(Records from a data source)
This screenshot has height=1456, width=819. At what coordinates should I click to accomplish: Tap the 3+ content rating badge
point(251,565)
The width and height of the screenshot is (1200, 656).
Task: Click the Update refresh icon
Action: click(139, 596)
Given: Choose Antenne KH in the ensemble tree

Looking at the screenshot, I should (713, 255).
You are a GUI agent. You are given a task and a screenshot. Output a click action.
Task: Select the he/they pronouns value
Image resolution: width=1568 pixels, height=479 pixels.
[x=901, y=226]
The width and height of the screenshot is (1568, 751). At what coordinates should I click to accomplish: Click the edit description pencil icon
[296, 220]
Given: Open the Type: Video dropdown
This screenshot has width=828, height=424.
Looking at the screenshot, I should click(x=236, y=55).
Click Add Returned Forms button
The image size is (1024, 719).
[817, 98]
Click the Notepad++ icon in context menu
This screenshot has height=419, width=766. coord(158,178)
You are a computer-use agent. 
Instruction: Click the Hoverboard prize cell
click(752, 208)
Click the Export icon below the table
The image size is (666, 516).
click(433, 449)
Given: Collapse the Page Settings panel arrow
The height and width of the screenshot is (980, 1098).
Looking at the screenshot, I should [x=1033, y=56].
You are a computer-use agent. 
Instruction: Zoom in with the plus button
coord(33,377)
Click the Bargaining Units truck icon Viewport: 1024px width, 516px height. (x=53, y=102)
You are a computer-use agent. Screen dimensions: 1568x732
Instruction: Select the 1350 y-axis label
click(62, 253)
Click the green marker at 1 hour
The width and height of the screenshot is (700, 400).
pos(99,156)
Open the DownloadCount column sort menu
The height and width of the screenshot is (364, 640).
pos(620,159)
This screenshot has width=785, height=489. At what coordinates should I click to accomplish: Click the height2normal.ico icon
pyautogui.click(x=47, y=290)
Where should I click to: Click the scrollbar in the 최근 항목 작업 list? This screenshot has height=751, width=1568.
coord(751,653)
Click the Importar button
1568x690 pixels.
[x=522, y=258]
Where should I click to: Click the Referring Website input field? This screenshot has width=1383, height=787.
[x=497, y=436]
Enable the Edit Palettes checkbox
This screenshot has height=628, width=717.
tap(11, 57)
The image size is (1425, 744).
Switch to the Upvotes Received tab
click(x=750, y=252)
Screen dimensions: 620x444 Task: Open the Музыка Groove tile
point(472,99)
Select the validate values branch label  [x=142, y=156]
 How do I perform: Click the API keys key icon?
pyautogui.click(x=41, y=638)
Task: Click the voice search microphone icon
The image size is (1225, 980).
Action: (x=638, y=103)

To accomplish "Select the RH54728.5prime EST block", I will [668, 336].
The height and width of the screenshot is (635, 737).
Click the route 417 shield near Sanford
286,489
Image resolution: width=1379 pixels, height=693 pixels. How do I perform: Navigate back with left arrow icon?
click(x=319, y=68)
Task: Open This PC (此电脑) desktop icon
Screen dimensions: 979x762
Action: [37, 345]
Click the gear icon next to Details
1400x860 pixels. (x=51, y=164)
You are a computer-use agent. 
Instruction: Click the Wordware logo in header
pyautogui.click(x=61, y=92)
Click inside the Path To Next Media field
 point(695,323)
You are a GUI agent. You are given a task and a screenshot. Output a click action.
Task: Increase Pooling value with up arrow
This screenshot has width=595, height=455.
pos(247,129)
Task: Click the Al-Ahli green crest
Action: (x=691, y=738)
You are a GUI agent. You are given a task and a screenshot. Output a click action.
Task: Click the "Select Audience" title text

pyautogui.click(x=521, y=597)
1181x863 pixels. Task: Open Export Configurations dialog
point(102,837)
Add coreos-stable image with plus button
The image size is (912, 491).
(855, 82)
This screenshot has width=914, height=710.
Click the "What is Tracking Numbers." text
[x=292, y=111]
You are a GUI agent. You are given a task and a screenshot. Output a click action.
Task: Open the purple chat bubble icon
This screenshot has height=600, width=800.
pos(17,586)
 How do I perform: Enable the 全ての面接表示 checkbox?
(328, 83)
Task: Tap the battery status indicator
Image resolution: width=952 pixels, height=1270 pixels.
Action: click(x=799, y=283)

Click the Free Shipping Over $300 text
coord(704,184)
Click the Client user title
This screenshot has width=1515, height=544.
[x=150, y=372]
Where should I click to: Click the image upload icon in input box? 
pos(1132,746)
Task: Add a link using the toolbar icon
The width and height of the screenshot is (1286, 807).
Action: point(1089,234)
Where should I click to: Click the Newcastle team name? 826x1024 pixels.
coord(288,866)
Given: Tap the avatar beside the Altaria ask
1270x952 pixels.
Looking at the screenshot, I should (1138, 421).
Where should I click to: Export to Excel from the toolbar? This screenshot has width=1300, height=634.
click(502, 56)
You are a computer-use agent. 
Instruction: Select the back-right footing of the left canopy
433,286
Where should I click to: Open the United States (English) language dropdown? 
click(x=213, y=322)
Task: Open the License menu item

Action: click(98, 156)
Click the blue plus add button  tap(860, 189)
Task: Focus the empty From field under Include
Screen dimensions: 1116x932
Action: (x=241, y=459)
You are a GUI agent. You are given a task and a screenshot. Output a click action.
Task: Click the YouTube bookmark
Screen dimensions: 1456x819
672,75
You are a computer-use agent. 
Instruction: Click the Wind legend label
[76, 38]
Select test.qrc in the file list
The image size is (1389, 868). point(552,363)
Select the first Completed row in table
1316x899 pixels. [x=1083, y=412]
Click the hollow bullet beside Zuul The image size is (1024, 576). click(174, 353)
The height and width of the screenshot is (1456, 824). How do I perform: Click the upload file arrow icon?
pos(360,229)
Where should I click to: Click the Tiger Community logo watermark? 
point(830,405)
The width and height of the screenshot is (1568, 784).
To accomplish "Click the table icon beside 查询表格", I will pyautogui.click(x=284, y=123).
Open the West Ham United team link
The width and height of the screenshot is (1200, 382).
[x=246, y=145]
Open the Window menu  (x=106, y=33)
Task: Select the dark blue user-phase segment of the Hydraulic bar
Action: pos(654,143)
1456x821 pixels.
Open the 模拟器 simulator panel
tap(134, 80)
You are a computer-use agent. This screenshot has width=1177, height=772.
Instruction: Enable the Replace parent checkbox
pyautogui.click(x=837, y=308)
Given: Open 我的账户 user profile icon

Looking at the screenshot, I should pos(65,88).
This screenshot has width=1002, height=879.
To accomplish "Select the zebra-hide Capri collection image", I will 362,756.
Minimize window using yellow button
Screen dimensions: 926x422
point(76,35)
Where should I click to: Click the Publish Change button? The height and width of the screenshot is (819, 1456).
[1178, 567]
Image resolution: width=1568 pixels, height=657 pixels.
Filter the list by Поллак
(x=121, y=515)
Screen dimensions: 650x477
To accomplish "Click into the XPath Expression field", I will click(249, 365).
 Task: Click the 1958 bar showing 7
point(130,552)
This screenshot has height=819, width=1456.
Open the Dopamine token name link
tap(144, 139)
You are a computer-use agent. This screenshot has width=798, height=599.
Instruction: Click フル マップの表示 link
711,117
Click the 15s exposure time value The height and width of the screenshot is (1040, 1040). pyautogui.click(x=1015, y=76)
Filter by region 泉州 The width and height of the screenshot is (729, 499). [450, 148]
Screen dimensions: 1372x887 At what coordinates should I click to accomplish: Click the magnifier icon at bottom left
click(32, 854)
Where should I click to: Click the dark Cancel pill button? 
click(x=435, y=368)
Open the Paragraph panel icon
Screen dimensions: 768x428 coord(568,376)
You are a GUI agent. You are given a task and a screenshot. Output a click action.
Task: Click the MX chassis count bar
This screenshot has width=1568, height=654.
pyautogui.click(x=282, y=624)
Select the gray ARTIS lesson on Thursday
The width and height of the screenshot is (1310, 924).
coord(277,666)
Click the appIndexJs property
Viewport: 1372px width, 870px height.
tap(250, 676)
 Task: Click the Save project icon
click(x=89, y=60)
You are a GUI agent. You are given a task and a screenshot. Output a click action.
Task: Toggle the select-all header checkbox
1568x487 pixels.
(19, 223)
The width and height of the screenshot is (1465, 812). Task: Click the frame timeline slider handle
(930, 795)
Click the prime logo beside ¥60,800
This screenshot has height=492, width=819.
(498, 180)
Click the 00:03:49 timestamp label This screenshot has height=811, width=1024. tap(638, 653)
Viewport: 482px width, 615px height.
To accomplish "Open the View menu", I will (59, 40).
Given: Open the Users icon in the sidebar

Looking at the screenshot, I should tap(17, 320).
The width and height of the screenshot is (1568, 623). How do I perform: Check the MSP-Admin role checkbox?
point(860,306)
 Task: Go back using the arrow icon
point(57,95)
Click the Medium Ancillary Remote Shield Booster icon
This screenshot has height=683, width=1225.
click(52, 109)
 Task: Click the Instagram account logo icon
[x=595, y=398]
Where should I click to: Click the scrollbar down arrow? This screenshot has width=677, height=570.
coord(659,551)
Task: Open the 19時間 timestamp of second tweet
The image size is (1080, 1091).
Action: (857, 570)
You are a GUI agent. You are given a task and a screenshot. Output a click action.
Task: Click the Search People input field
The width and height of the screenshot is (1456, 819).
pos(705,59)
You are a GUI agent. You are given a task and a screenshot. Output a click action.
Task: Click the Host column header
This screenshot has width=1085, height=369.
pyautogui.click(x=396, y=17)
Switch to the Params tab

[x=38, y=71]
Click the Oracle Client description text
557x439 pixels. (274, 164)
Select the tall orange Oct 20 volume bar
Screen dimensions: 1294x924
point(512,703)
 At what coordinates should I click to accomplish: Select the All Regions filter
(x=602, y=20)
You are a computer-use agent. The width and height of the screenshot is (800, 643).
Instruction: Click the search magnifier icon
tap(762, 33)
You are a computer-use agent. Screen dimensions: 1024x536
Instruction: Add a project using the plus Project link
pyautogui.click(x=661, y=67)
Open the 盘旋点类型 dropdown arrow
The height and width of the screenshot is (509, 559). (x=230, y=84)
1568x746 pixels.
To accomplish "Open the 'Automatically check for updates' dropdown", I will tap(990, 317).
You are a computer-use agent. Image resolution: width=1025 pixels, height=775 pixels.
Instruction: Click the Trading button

◆ AIM ◆
Pick out and copy every line of the items above that contains the word "timestamp". Case counts, so match capital and lowercase letters exactly.

◆ TASK RESULT ◆
Click the 00:03:49 timestamp label This screenshot has height=811, width=1024. tap(638, 653)
Task: Open the 19時間 timestamp of second tweet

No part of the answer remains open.